The Great Derangement
- First edition
- Author: Amitav Ghosh
- Language: English
- Genre: Non-fiction
- Publisher: Penguin Books
- Publication date: 2016
- Publication place: India
- Media type: Print (hardback)
- ISBN: 9789386057433
- Preceded by: Incendiary Circumstances

= The Great Derangement: Climate Change and the Unthinkable =

2016 book by Amitav Ghosh

The Great Derangement: Climate Change and the Unthinkable is a 2016 non-fiction book by Indian writer Amitav Ghosh discussing climate change. In it, Ghosh discusses the cultural depictions, history and politics of climate change, and its relationship to colonialism.

== Background ==
Indian writer Amitav Ghosh delivered a series of lectures on what he perceived was the lack of coverage of climate change in contemporary fiction at the University of Chicago in 2015. He would later adapt the content of the lectures into The Great Derangement.

==Synopsis==
The book is composed of three parts: Part I, titled Stories, Part II, History, and Part III, Politics. The first part, Stories, explores why the modern novel struggles as an art form to describe and grapple with the concept of climate change. To understand this shortcoming, Ghosh highlights the role of the uncanny. In the second section, History, Ghosh highlights the role of colonialism in the climate crisis. With examples ranging from Miami to Mumbai to New York, Ghosh explores why urban planning deviated and deviates from the indigenous multigenerational knowledge that compelled cultures to build away from the ocean. In the final section, Politics, Ghosh notes that activists who single out capitalism as the systemic driver of climate change miss an important element: imperialism. Ghosh describes how writers and artists increased their engagement with political movements at the same time as industrial activities intensified. Ghosh ties these three sections together with a comparison between the Paris Agreement and Pope Francis's 2015 encyclical on climate change.

==Reception==

In his review for The Guardian, Pankaj Mishra says, "How such 'progress' changes the global environment is revealed, along with other true faces of easternisation, by Ghosh in his short but broad-ranging and consistently stimulating indictment of our era of the 'great derangement. Though Mishra notes that "Ghosh's account of literary omissions can occasionally feel selective. ... He doesn't linger long enough on the technical difficulties of incorporating climate change into artistic practice, or whether many novelists haven't already described its consequences, such as civil war and ethnic cleansing," he describes "his indictment of a complacent avant gardism in the arts [as] original and subtle."

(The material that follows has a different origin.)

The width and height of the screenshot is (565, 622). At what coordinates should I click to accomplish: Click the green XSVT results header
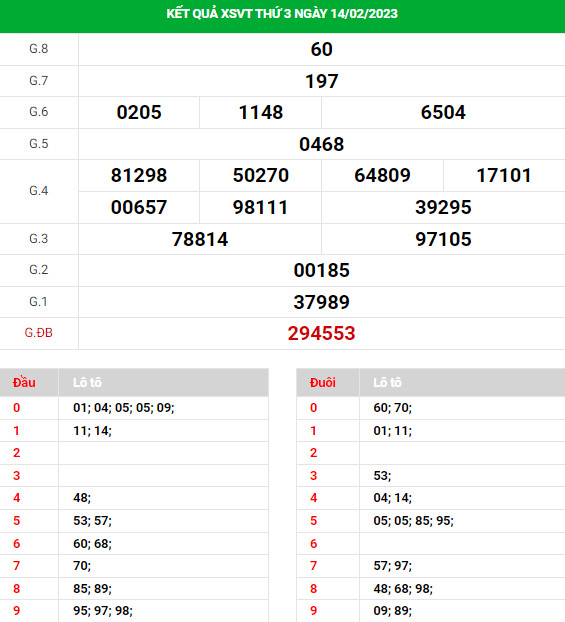coord(282,14)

In The Seattle Review of Books, Jonathon Hiskes called The Great Derangement "a strange book, with multiple jarring leaps and an impressive breadth of ideas packed into 162 pages". The review praised the book's ambition, but criticised it for not discussing climate change in science fiction, and was mixed on its structure.

Kirkus Reviews gave a positive review, calling it a "slim but certainly significant contribution to the climate crisis dialogue sure to provoke discussion and increased awareness about our imperiled planet."

In a review for the Journal of International Affairs, Astha Ummat gives a strong positive review for The Great Derangement, noting that Ghosh "supplements his thoughts with hard facts and figures" and "maintains the fine balance between technical complexities of the science of climate change and how climate change can in fact also be seen as a crisis of culture." Further, Ummat finds very strong Ghosh's criticism of the 'Politics of Sincerity,' a type of skeptical criticism based on individual lifestyle choices in the face of systemic problems.